With prolonged use at high doses – hepatotoxic effects, hemolytic anemia, aplastic anemia, methemoglobinemia, pancytopenia, erosive and ulcerative lesions of the gastrointestinal tract, bleeding in the gastrointestinal tract, renal toxicity (papillary necrosis).

conditioned usually paracetamol, appears after taking over the last 10-15 g. There are: pale skin, anorexia, nausea, vomiting; gepatonekroz; increased activity of “liver” transaminases, increased prothrombin time.

With symptoms of overdose seek emergency medical attention. Treatment : gastric lavage, followed by the appointment of activated carbon; symptomatic therapy, administration of methionine after 8-9 hours after the overdose and N-acetylcysteine – 12 hours.

Interaction with other drugs
Enhances the effects of sedatives, ethanol. Antidepressants, antiparkinsonian agents, antipsychotics, phenothiazine derivatives – increase the risk of urinary retention, dry mouth, constipation.Glucocorticoids increase the risk of developing glaucoma.
Paracetamol reduces the effectiveness of uricosuric drugs. Pheniramine simultaneously with proponate inhibitors, furazolidone can lead to a hypertensive crisis, excitation, hyperpyrexia.

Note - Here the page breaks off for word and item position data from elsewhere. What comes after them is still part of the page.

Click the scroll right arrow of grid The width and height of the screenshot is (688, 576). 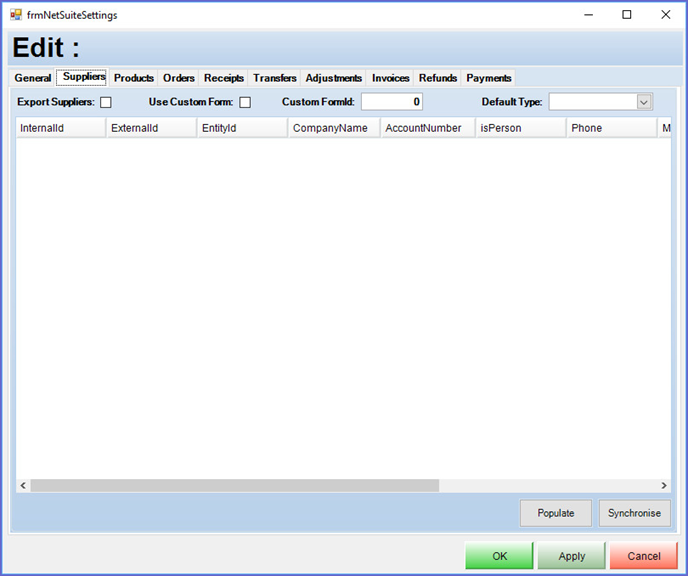coord(663,485)
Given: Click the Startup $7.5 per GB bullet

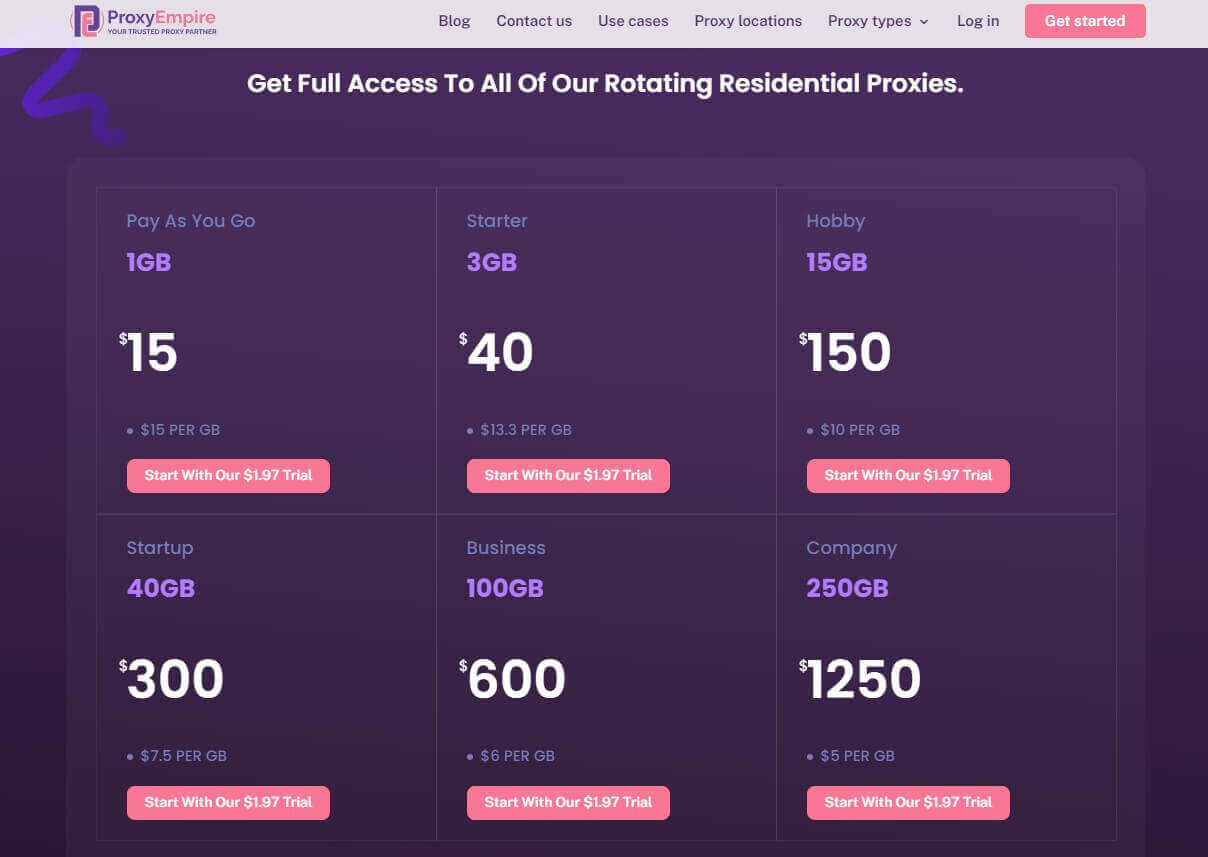Looking at the screenshot, I should pyautogui.click(x=183, y=756).
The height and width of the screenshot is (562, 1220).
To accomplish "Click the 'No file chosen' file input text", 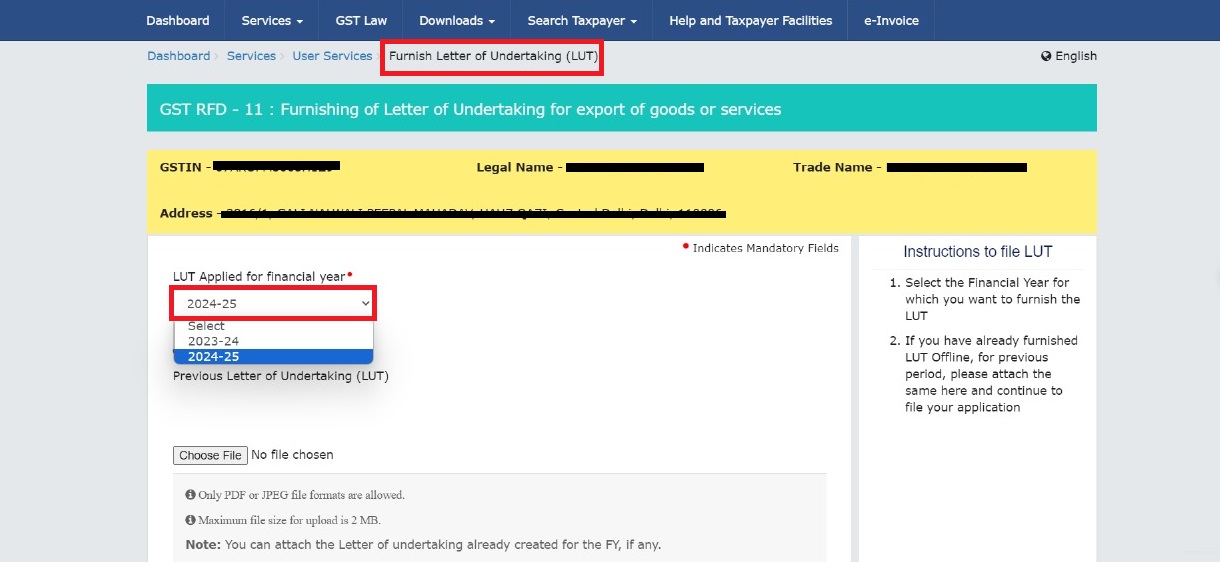I will point(292,455).
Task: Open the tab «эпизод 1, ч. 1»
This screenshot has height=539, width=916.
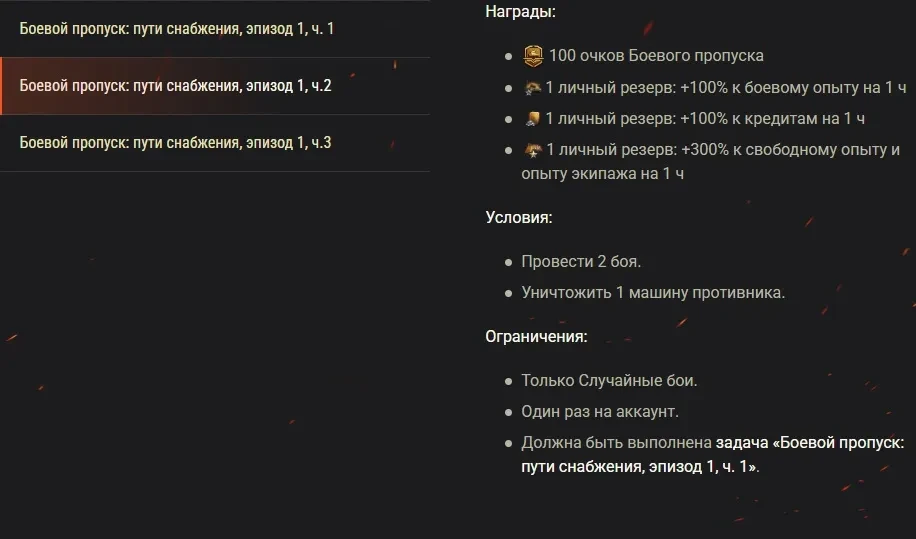Action: point(177,29)
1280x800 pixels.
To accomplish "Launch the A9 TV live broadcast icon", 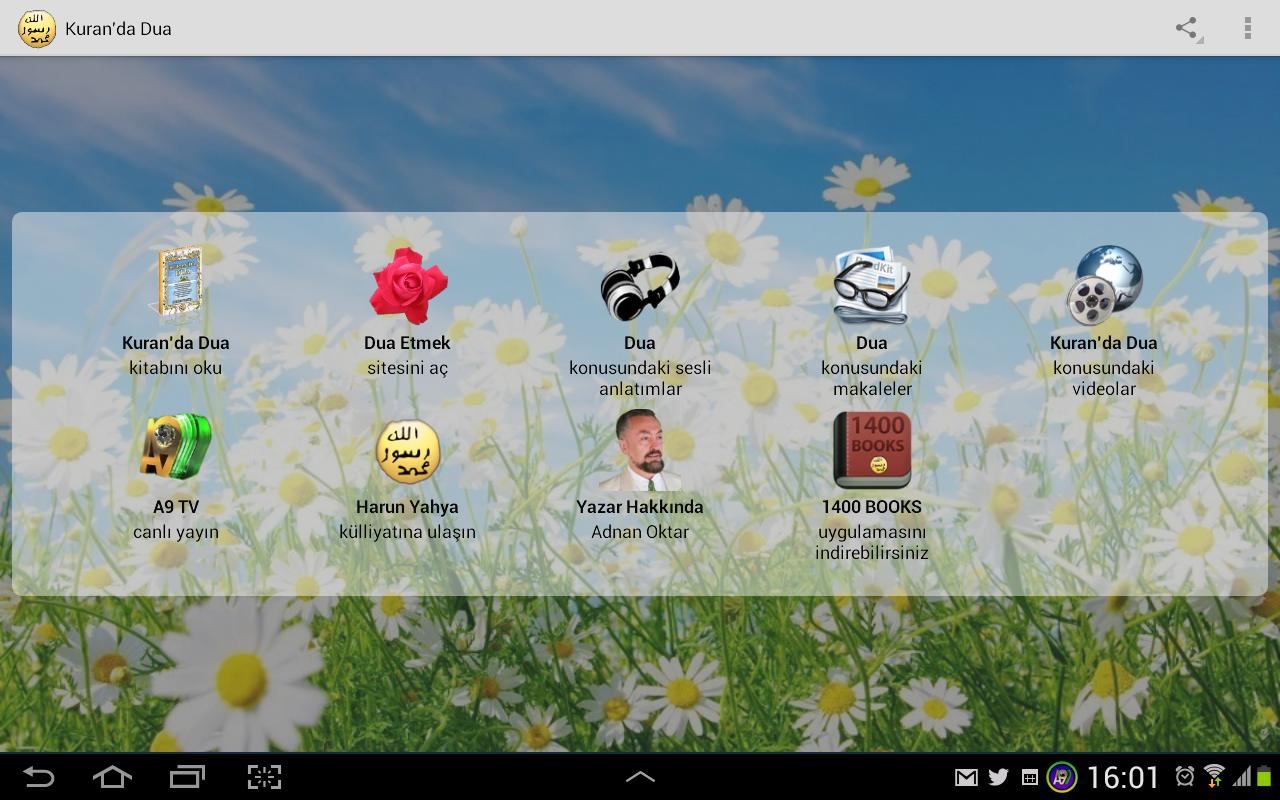I will [x=176, y=449].
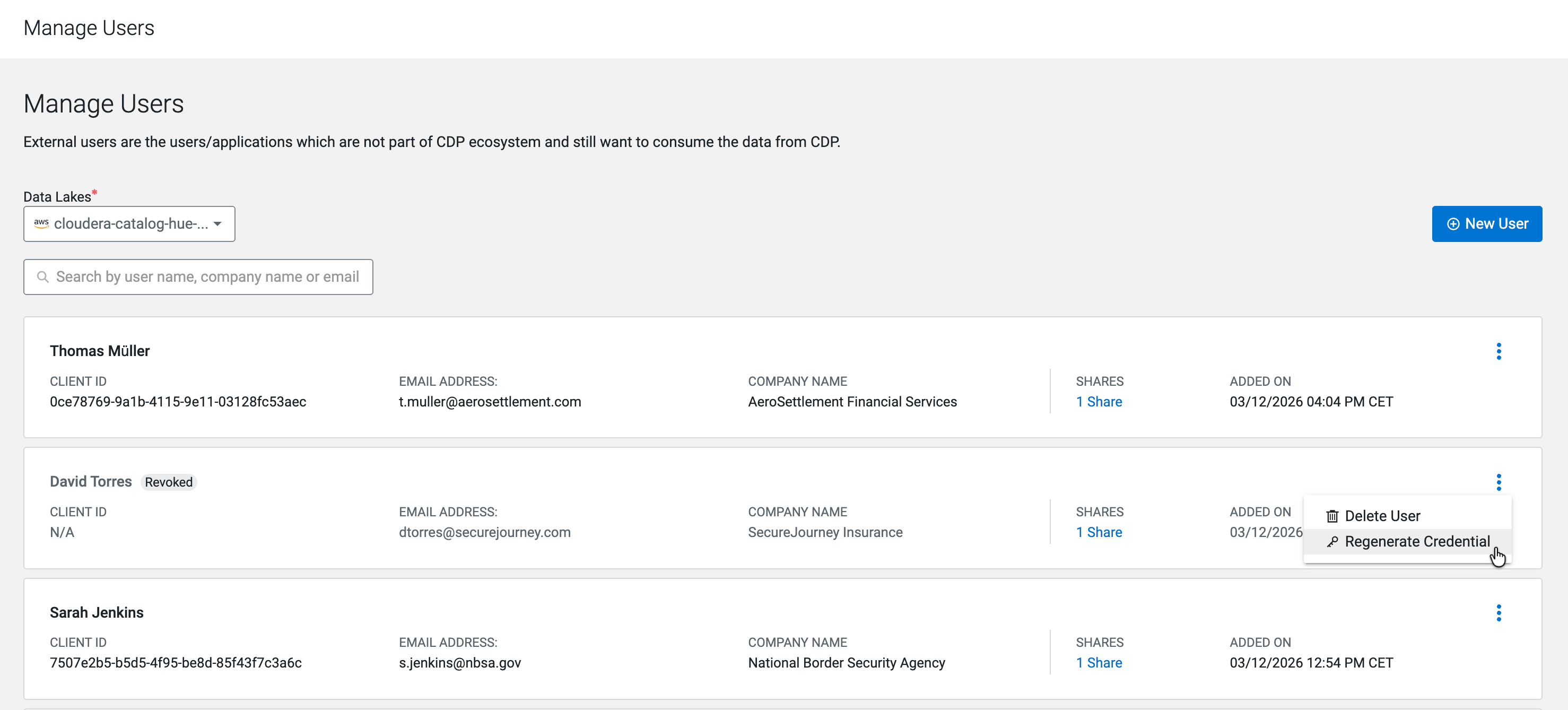The width and height of the screenshot is (1568, 710).
Task: Click the New User button
Action: coord(1486,224)
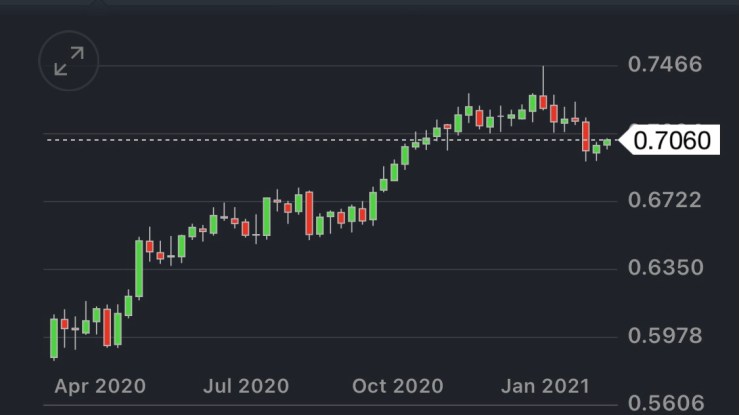
Task: Click the 0.5978 price level label
Action: click(665, 337)
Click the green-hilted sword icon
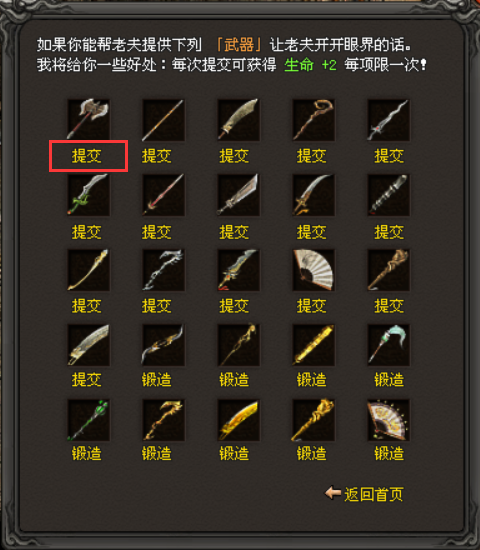The width and height of the screenshot is (480, 550). pyautogui.click(x=88, y=195)
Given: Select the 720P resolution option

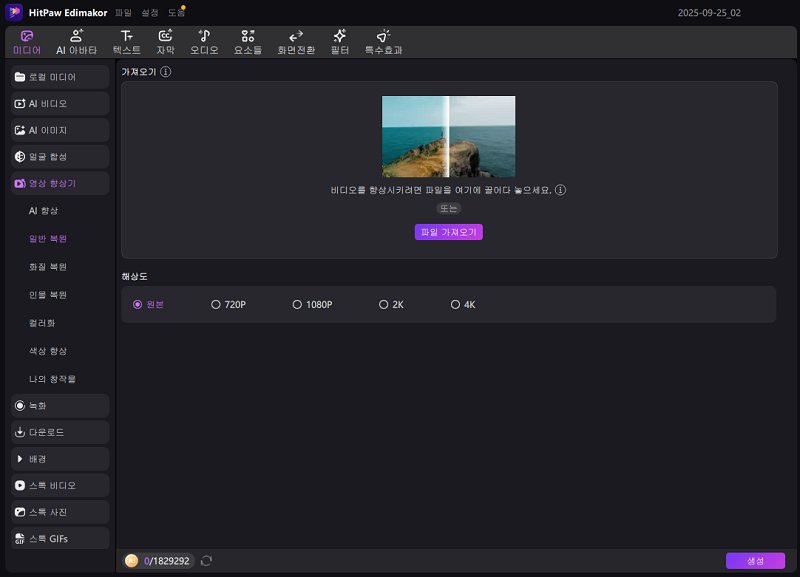Looking at the screenshot, I should (x=216, y=304).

When concomitant administration of the drug with barbiturates, phenytoin, carbamazepine, rifampicin and other inducers of microsomal oxidation (phenytoin, ethanol, phenylbutazone, tricyclic antidepressants) increase the production
of hydroxylated active metabolites, and increased risk of hepatotoxic action of paracetamol with small overdoses.
Inhibitors of microsomal oxidation (cimetidine) decrease the risk of hepatotoxicity.

During treatment should refrain from drinking alcohol, hypnotics and anxiolytics (tranquilizers) medications. Do not take with other medicines containing paracetamol. Use caution when performing work that requires concentration, high speed motor and mental reactions. If symptoms persist for 3 – 5 days, consult a doctor.

Product form Powder for oral solution 4 g of powder in a bag of composite material (paper, aluminum foil and polyethylene). On 8 sachets with instructions for use in paper cartons.